Set down the material exactly. Keep every line.
....................
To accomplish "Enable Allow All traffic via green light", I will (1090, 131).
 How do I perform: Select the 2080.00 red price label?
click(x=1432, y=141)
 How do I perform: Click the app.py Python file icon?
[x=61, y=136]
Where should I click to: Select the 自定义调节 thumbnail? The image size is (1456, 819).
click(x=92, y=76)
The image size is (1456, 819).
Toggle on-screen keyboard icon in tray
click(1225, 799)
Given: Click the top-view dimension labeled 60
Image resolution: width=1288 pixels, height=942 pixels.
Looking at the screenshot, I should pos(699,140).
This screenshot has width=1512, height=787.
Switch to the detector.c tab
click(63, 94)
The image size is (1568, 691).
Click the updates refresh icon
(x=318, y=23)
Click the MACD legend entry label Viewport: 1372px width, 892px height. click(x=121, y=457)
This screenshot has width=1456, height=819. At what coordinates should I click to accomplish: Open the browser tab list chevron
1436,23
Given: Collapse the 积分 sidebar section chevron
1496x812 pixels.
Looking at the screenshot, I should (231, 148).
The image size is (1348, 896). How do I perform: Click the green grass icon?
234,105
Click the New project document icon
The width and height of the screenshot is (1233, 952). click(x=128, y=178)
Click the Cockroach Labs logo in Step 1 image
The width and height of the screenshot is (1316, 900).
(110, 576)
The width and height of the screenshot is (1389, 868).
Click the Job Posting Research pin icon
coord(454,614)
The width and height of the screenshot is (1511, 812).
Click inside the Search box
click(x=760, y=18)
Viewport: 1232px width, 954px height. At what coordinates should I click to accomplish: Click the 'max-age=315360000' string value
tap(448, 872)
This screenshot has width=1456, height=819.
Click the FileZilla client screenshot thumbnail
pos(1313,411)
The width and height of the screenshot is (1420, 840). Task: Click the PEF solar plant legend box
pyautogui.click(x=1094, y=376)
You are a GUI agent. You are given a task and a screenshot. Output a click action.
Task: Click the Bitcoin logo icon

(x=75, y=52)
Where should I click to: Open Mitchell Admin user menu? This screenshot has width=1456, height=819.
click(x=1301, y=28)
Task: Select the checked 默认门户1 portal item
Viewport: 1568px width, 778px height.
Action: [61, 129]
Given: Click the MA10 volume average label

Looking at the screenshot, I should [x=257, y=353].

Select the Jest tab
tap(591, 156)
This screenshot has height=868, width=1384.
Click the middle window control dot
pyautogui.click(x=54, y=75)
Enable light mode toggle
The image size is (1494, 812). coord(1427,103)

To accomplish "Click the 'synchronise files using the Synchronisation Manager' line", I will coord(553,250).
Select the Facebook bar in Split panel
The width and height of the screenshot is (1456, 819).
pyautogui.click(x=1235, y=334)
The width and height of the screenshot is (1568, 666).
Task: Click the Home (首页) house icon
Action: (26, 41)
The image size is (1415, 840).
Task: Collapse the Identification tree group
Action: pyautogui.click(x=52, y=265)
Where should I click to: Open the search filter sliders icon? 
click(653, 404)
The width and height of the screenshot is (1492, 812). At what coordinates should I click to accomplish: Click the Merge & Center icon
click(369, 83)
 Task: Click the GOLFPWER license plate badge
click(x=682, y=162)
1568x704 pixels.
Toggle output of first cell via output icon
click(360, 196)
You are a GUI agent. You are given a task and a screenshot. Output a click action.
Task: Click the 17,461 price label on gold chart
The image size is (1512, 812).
....................
Task response ::
To accomplish "Enable Allow All traffic via green light", I will (1090, 131).
 How do I perform: Select the 2080.00 red price label?
click(x=1432, y=141)
 How do I perform: Click the app.py Python file icon?
[x=61, y=136]
Where should I click to: Select the 自定义调节 thumbnail? The image size is (1456, 819).
click(x=92, y=76)
The image size is (1456, 819).
Toggle on-screen keyboard icon in tray
click(1225, 799)
Given: Click the top-view dimension labeled 60
Image resolution: width=1288 pixels, height=942 pixels.
Looking at the screenshot, I should pos(699,140).
This screenshot has width=1512, height=787.
Switch to the detector.c tab
click(63, 94)
The image size is (1568, 691).
Click the updates refresh icon
(x=318, y=23)
Click the MACD legend entry label Viewport: 1372px width, 892px height. click(x=121, y=457)
This screenshot has width=1456, height=819. At what coordinates should I click to accomplish: Open the browser tab list chevron
1436,23
Given: Collapse the 积分 sidebar section chevron
1496x812 pixels.
Looking at the screenshot, I should (231, 148).
The image size is (1348, 896). How do I perform: Click the green grass icon?
234,105
Click the New project document icon
The width and height of the screenshot is (1233, 952). click(x=128, y=178)
Click the Cockroach Labs logo in Step 1 image
The width and height of the screenshot is (1316, 900).
(110, 576)
The width and height of the screenshot is (1389, 868).
Click the Job Posting Research pin icon
coord(454,614)
The width and height of the screenshot is (1511, 812).
Click inside the Search box
click(x=760, y=18)
Viewport: 1232px width, 954px height. At what coordinates should I click to accomplish: Click the 'max-age=315360000' string value
tap(448, 872)
This screenshot has width=1456, height=819.
Click the FileZilla client screenshot thumbnail
pos(1313,411)
The width and height of the screenshot is (1420, 840). Task: Click the PEF solar plant legend box
pyautogui.click(x=1094, y=376)
You are a GUI agent. You are given a task and a screenshot. Output a click action.
Task: Click the Bitcoin logo icon

(x=75, y=52)
Where should I click to: Open Mitchell Admin user menu? This screenshot has width=1456, height=819.
click(x=1301, y=28)
Task: Select the checked 默认门户1 portal item
Viewport: 1568px width, 778px height.
Action: [61, 129]
Given: Click the MA10 volume average label

Looking at the screenshot, I should [x=257, y=353].

Select the Jest tab
tap(591, 156)
This screenshot has height=868, width=1384.
Click the middle window control dot
pyautogui.click(x=54, y=75)
Enable light mode toggle
The image size is (1494, 812). coord(1427,103)

To accomplish "Click the 'synchronise files using the Synchronisation Manager' line", I will coord(553,250).
Select the Facebook bar in Split panel
The width and height of the screenshot is (1456, 819).
pyautogui.click(x=1235, y=334)
The width and height of the screenshot is (1568, 666).
Task: Click the Home (首页) house icon
Action: (26, 41)
The image size is (1415, 840).
Task: Collapse the Identification tree group
Action: pyautogui.click(x=52, y=265)
Where should I click to: Open the search filter sliders icon? 
click(653, 404)
The width and height of the screenshot is (1492, 812). At what coordinates should I click to accomplish: Click the Merge & Center icon
click(369, 83)
 Task: Click the GOLFPWER license plate badge
click(x=682, y=162)
1568x704 pixels.
Toggle output of first cell via output icon
click(360, 196)
You are a GUI agent. You are given a task and a screenshot. Output a click action.
Task: Click the 17,461 price label on gold chart
The image size is (1512, 812).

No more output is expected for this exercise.